Bactericidal anti-E. coli activity of female genital tract secretions: harmful or protective?

The notion that the pregnant female genital tract may be modified to prevent perinatal infection is supported by the observation that vaginal swabs from pregnant women had significantly greater bactericidal E. coli activity relative to swabs collected from non-pregnant women [median percentage inhibition 65% (range 17–99) versus 26.2% (−39 to 96), respectively; < 0.001].[45] The bactericidal activity was inversely correlated with E. coli colonization, suggesting that this activity may protect against pathogens. This hypothesis is further supported by earlier studies demonstrating that women with BV exhibited reduced E. coli bactericidal activity[58] and by proteomic work demonstrating that, in addition to host factors, proteins specific to Lactobacillus crispatus and jensenii may contribute to the E. coli bactericidal activity.[59]

However, as with the anti-HSV activity of genital tract secretions, the host and/or bacterial factors that contribute to E. coli bactericidal activity may differ between populations, and their impact on HIV risk may be complex. The increased activity observed in pregnant women could reflect an increased net state of immune activation and thus, paradoxically, a greater risk of HIV acquisition. Two studies conducted with samples from African women suggest that increased E. coli bactericidal activity may be a biomarker of increased risk of HIV acquisition. In a small sub-study that took advantage of vaginal swabs collected during the HIV Prevention Trials Network 035 study, women who acquired HIV during the trial had significantly increased bactericidal E. coli activity pre-seroconversion than women who remained HIV seronegative, even after adjusting for multiple other variables [OR 1.25 (1.04–1.49)].[60] Similarly, higher levels of bactericidal E. coli activity were observed in South African women who acquired HIV during the CAPRISA 002 Acute Infection Study (R. P. Madan, J. Tugetman, L. Roberts, L. Werner, A. Grobler, S. S. Abdool Karim, J. A. Passmore, B. C. Herold, manuscript in progress). The high prevalence of BV in these cohorts suggests that mediators other than those produced by lactobacilli contributed to this activity. Thus, whether this activity serves as a biomarker of vaginal health and intact host defence or as a biomarker of inflammation and increased HIV risk (reflecting recruitment and/or activation of immune target cells) may depend on the population being studied. Larger, prospective studies are needed in diverse populations, including victims of sexual violence, to define the host and bacterial mediators of bactericidal E. coli activity in genital tract secretions and to elucidate the association between this activity, vaginal health and HIV acquisition risk.

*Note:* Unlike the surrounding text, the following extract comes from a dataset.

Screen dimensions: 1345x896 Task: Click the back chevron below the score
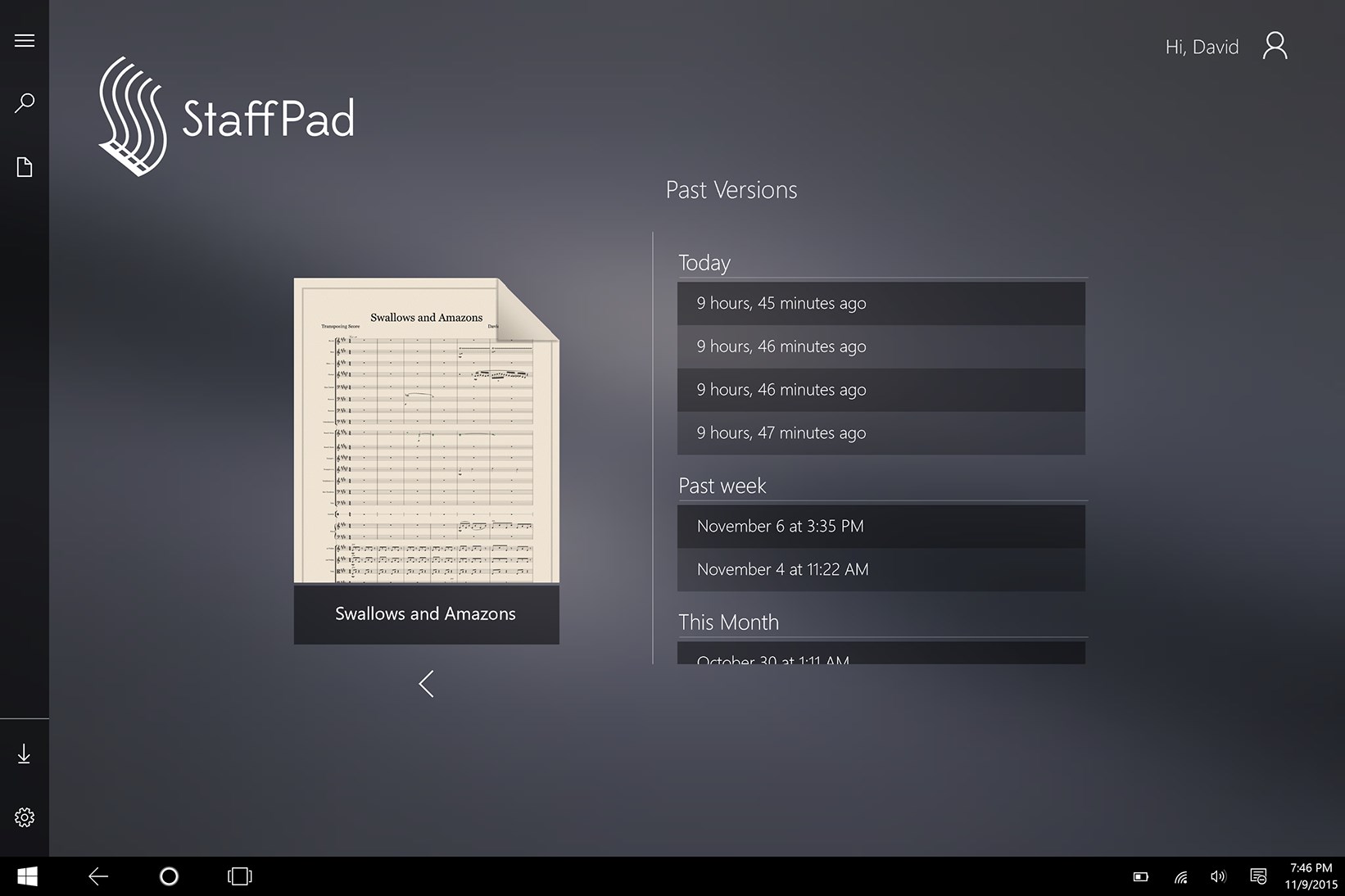point(425,683)
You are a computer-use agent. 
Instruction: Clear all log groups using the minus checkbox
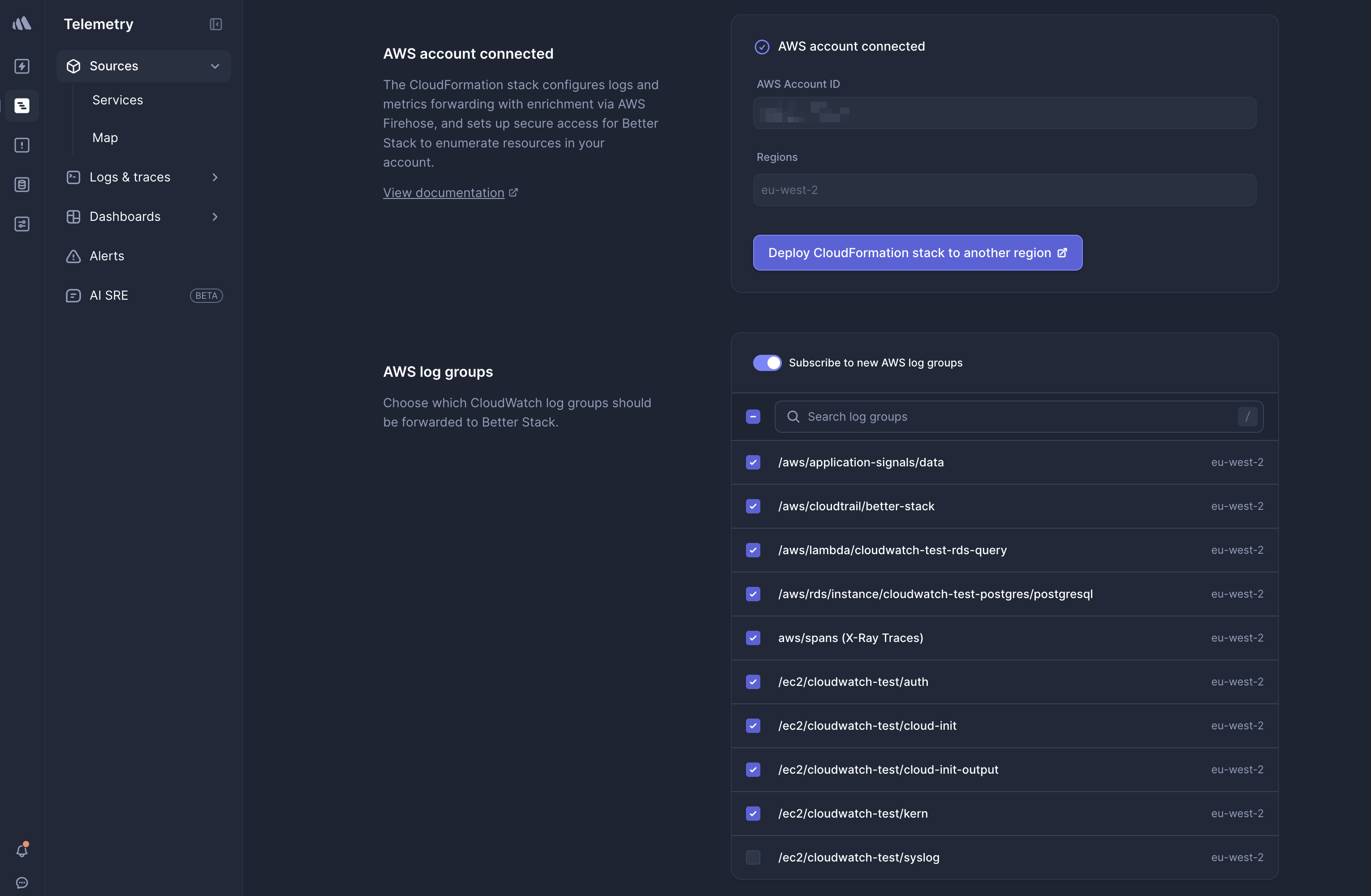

Conclusions and future directions

The risk of HIV acquisition depends upon multiple, dynamic viral and host variables, which may be adversely impacted by sexual violence. Larger prospective studies that focus on the epithelial barrier, immune cell populations, concentrations of inflammatory and protective immune mediators, genital tract microbiota and the antimicrobial activity of genital tract secretions should promote the identification of factors that facilitate or prevent HIV infection. These studies are critical to informing the development of safe and effective oral and vaginal forms of HIV pre-exposure prophylaxis (PrEP) for adolescent and pregnant women, who are typically excluded from PrEP clinical trials. Defining the biological mechanisms that place specific populations at increased risk of HIV acquisition, including those that are more likely to be victims of sexual violence, such as adolescent and pregnant women, will accelerate the identification of novel prevention strategies.